- WORK TASK:
An exact copy of all the lines below is required, with every image left out.

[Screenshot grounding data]
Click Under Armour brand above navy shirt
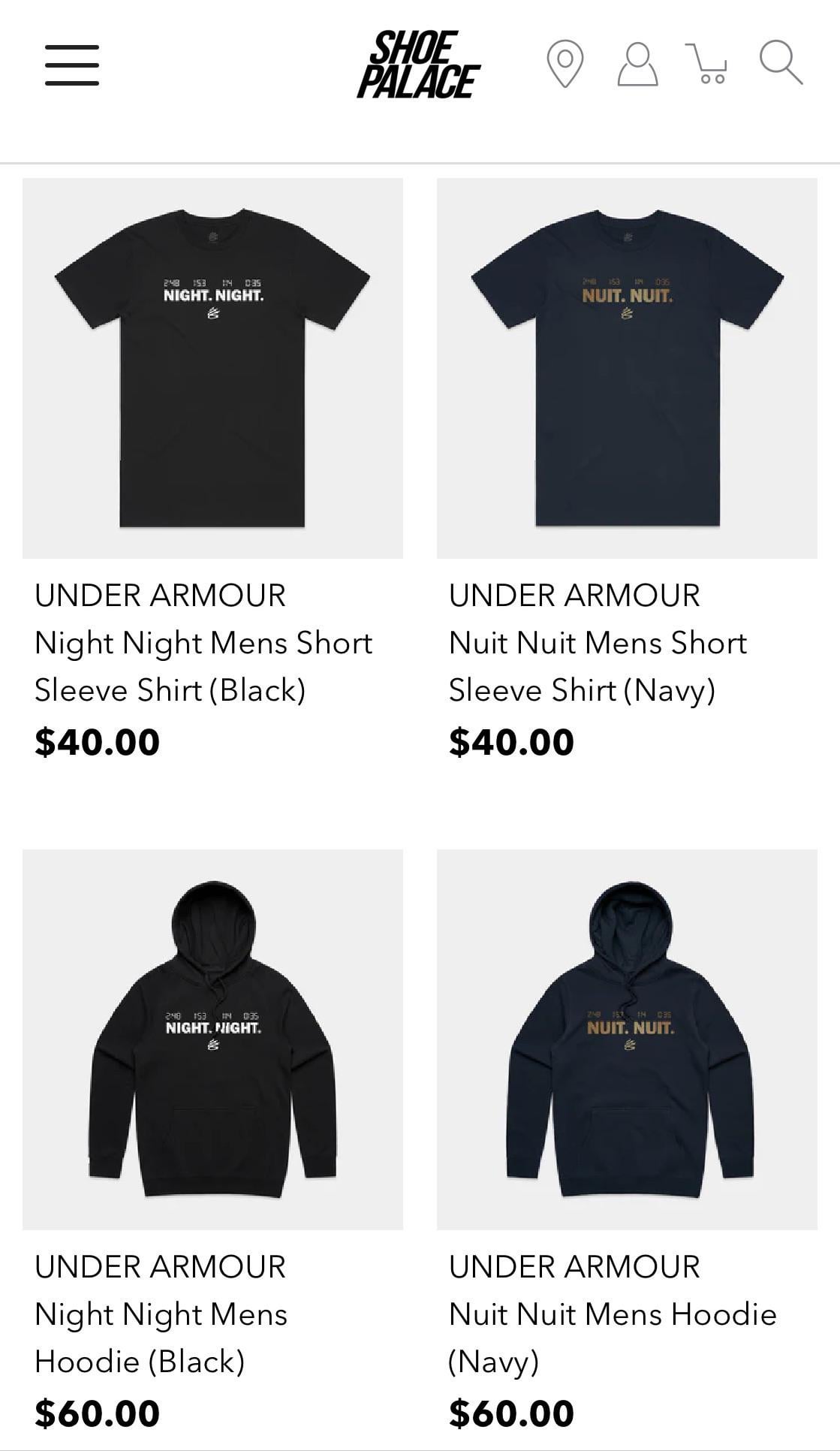(x=574, y=596)
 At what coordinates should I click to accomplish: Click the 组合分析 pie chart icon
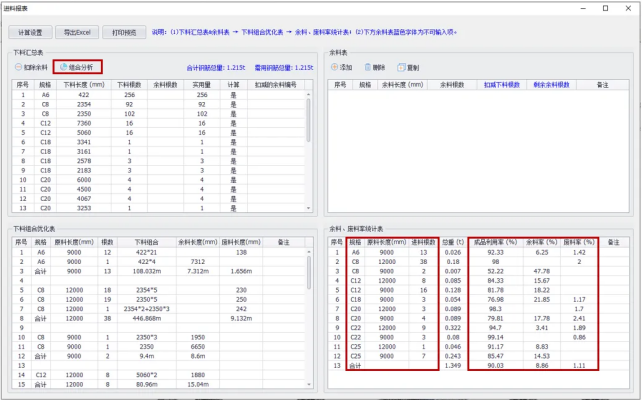click(x=63, y=68)
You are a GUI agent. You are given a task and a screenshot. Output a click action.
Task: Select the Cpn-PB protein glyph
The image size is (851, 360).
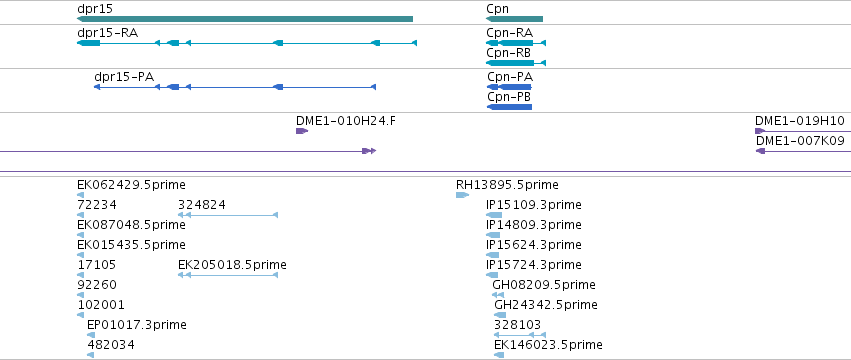click(510, 107)
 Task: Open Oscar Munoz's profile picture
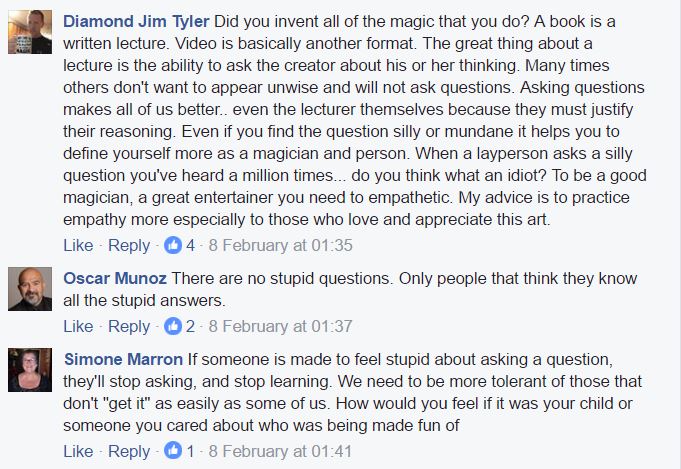(x=30, y=290)
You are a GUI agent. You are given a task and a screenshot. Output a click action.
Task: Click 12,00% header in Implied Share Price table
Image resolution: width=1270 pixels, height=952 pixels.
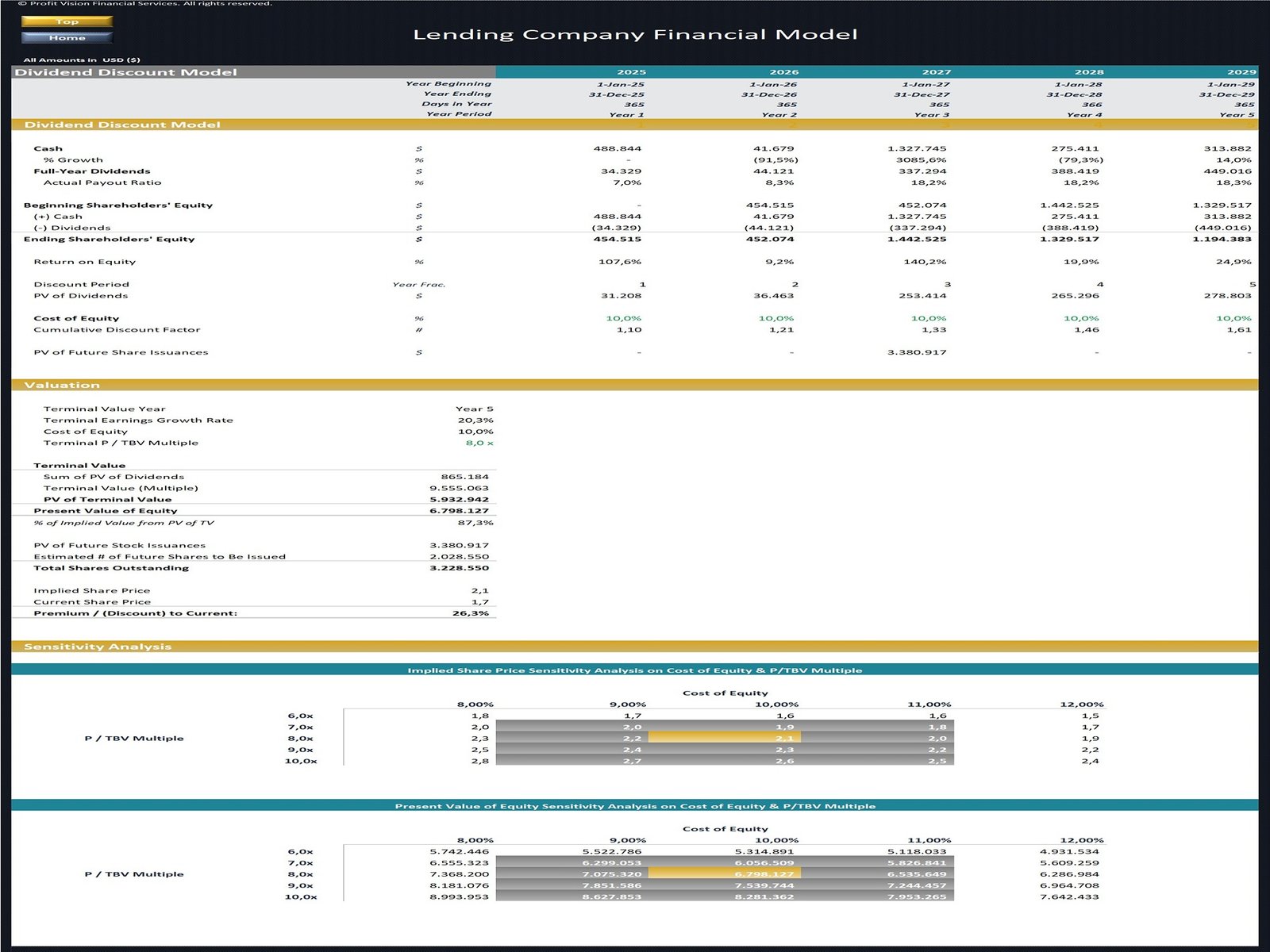1081,704
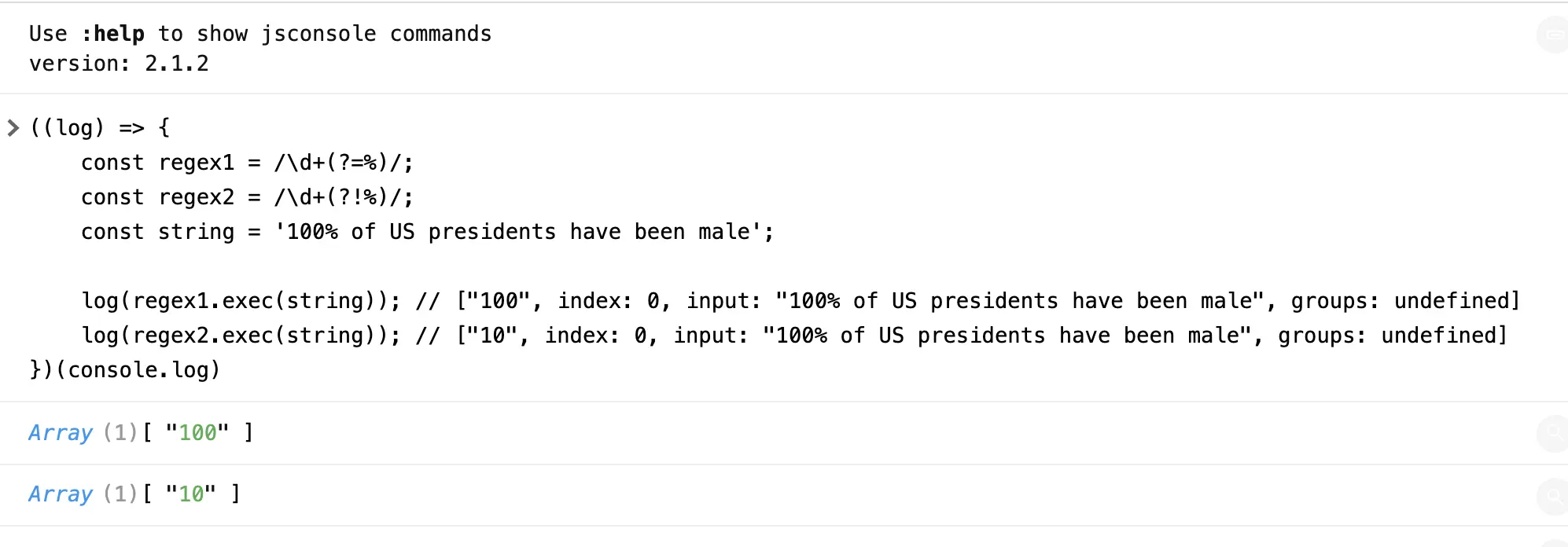1568x547 pixels.
Task: Click the ((log) => { opening line
Action: [100, 128]
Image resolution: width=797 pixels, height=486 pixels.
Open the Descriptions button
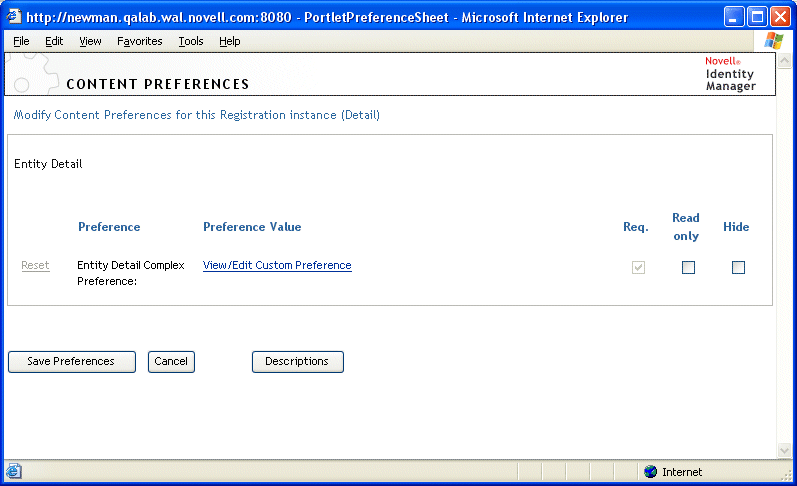pos(297,362)
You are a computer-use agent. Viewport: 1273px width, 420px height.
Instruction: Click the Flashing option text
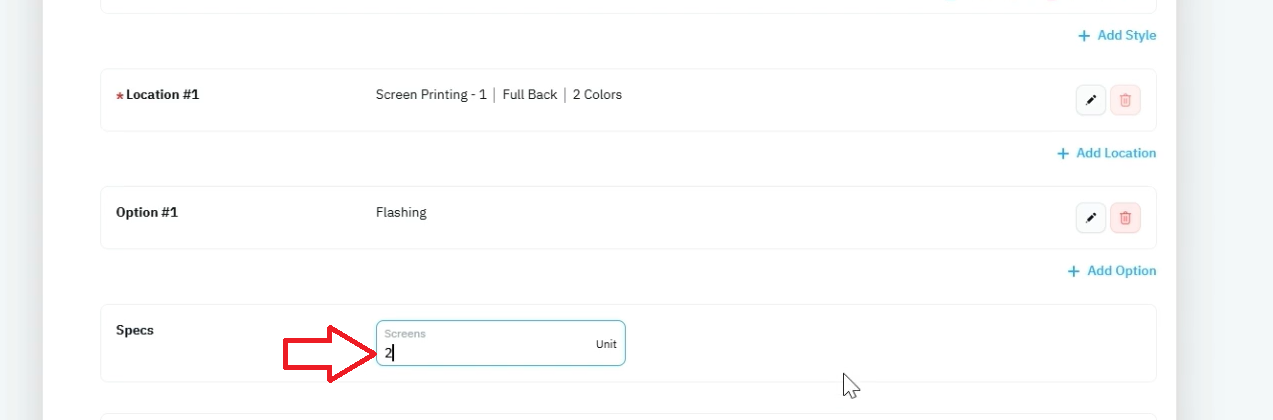point(401,212)
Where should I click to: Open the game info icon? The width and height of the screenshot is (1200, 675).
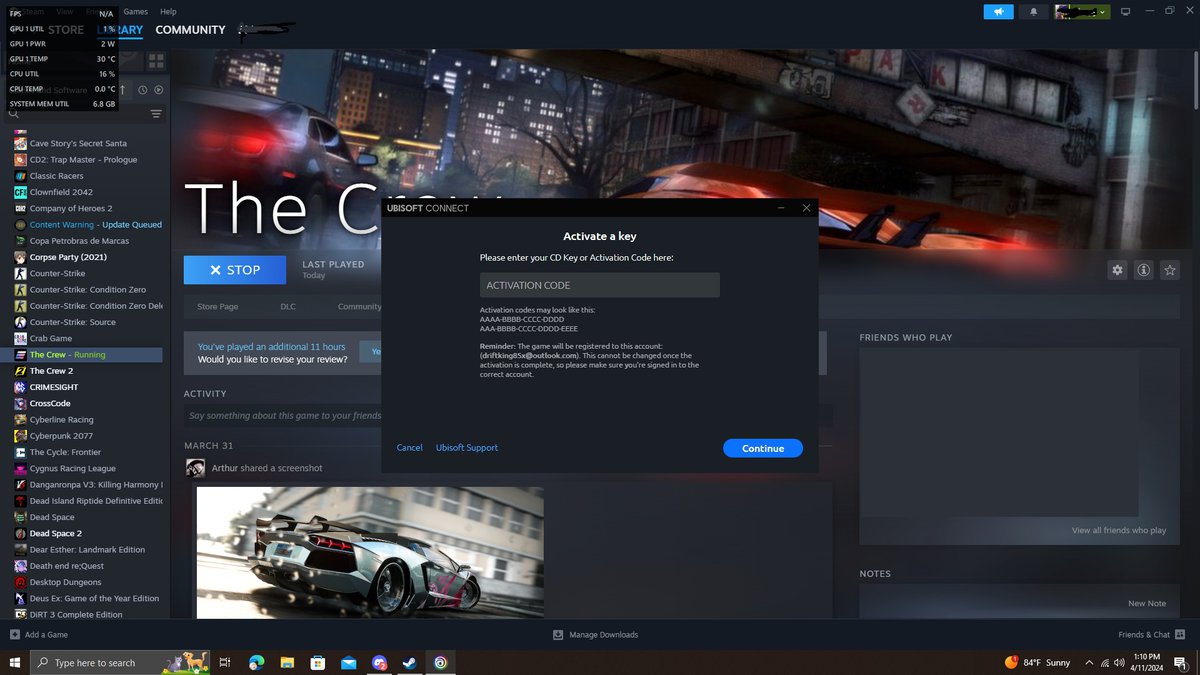coord(1143,270)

- ANSWER BOX:
Click Under Armour brand above navy shirt
(x=574, y=596)
 At what coordinates should I click to accomplish: Click the 组合分析 pie chart icon
click(x=63, y=68)
You are a GUI agent. You are given a task and a screenshot. Output a click action.
Task: Select the Cpn-PB protein glyph
The image size is (851, 360).
click(510, 107)
 Task: Open Oscar Munoz's profile picture
(x=30, y=290)
You are a GUI agent. You are given a task and a screenshot. Output a click action.
Task: Click 12,00% header in Implied Share Price table
Image resolution: width=1270 pixels, height=952 pixels.
1081,704
1568x547 pixels.
Task: Click the ((log) => { opening line
Action: [100, 128]
Image resolution: width=797 pixels, height=486 pixels.
Open the Descriptions button
pos(297,362)
You are a computer-use agent. Viewport: 1273px width, 420px height.
Instruction: Click the Flashing option text
point(401,212)
Where should I click to: Open the game info icon? The width and height of the screenshot is (1200, 675).
coord(1143,270)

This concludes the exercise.